_Work request_
Take from the material every line containing the string "Given" and copy it.

_Data supplied_
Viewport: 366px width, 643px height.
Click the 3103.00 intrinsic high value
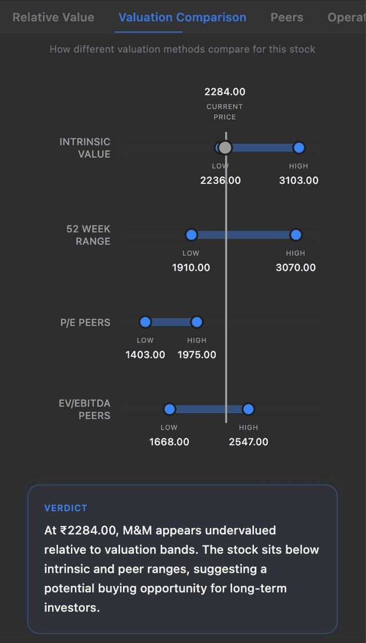[299, 180]
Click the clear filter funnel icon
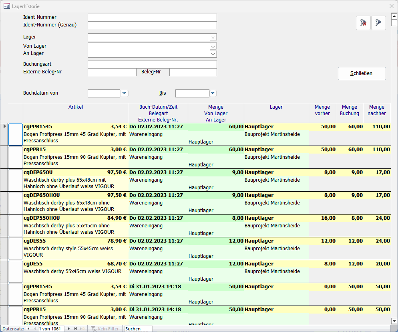 click(363, 23)
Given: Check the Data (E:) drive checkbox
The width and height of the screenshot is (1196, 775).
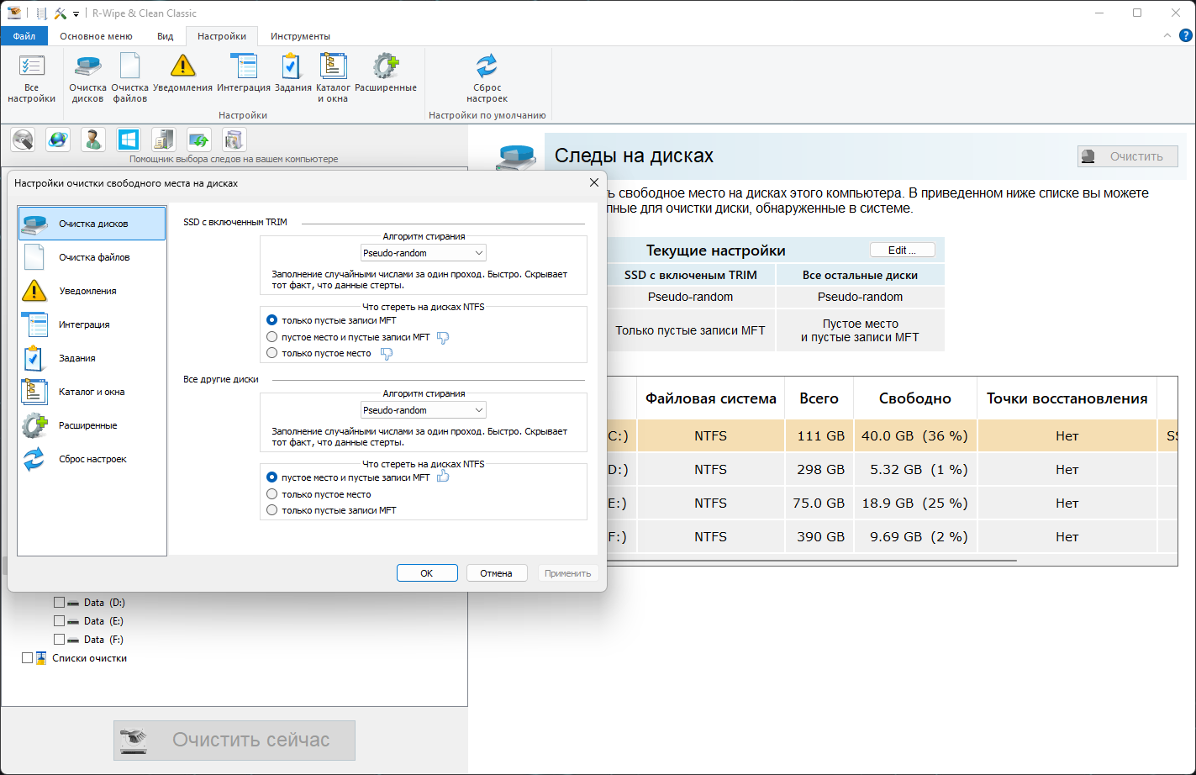Looking at the screenshot, I should [x=59, y=621].
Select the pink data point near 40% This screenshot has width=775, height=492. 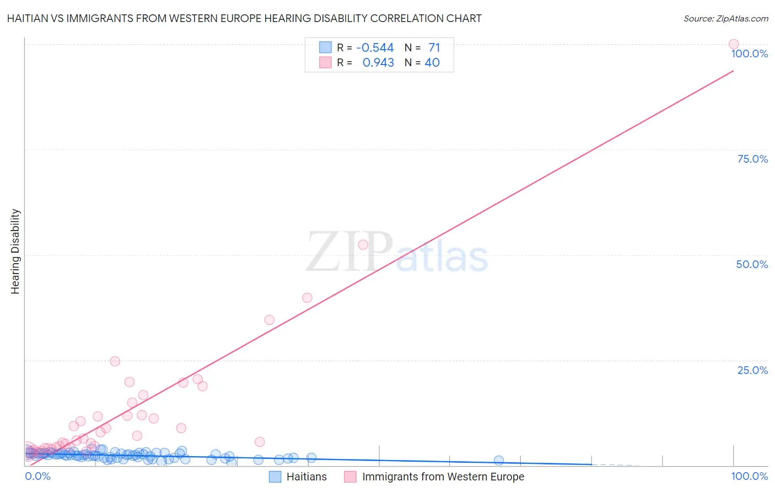[x=307, y=298]
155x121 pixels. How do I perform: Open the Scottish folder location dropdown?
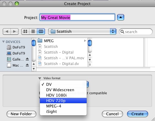(x=82, y=31)
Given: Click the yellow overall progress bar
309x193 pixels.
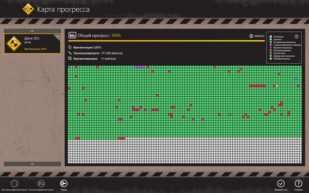Looking at the screenshot, I should (x=166, y=41).
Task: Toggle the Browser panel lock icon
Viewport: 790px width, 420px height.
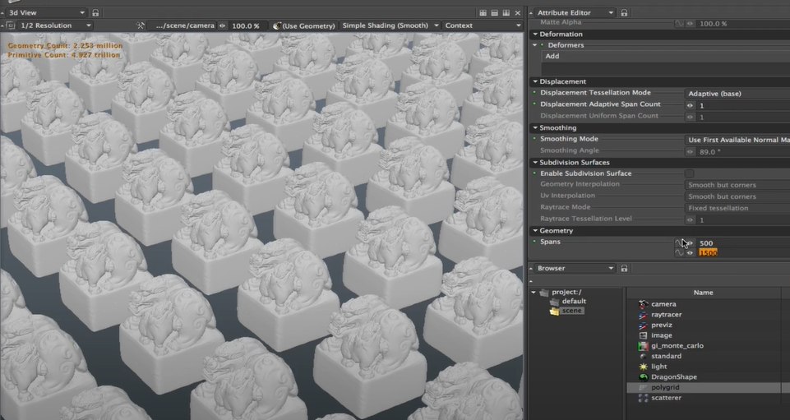Action: (624, 269)
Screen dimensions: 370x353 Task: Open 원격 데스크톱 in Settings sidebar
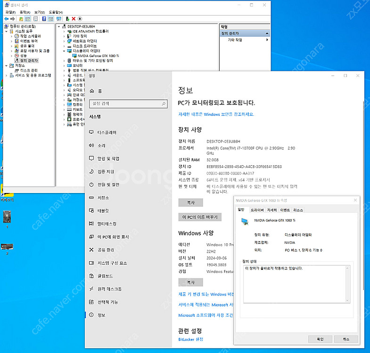[x=109, y=289]
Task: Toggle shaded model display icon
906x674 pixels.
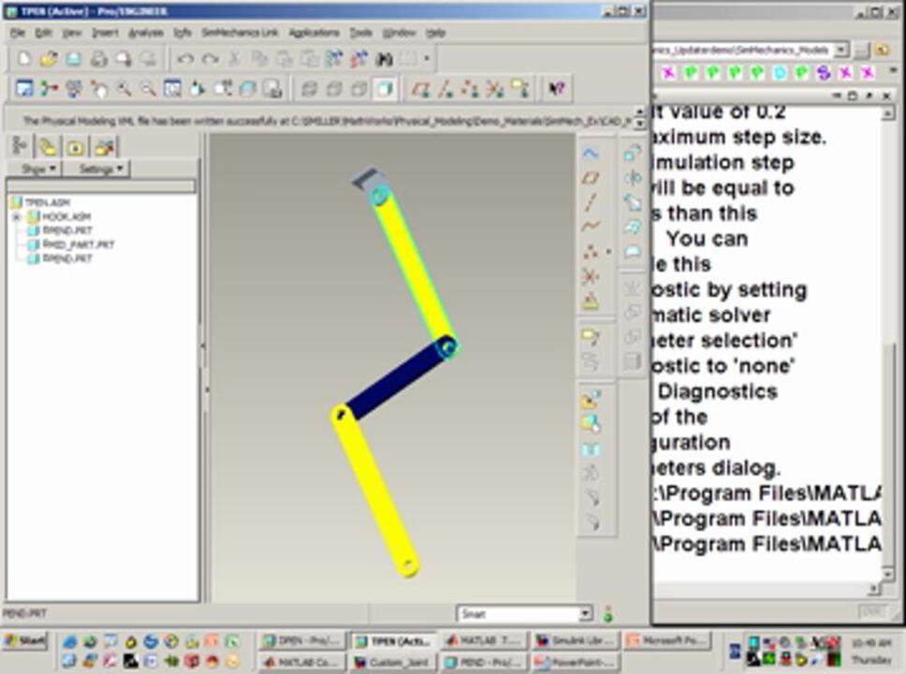Action: pos(383,89)
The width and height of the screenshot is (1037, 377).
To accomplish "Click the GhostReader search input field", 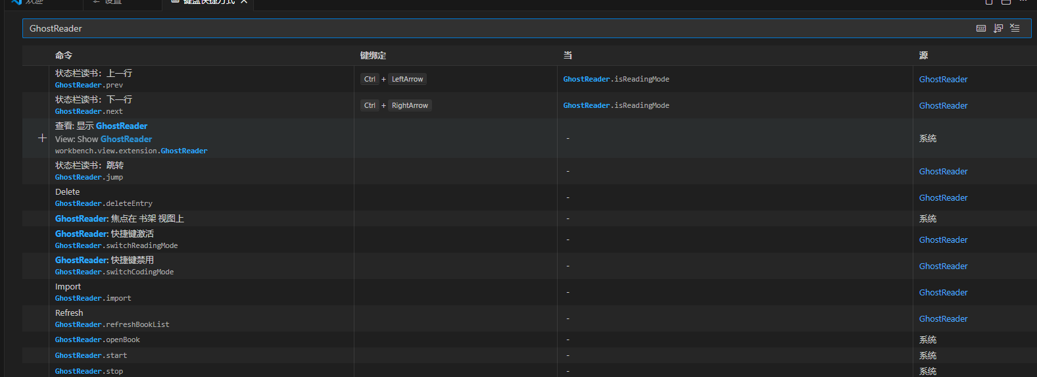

_Answer below_
Given: Check the Data (E:) drive checkbox
Given: Click the yellow overall progress bar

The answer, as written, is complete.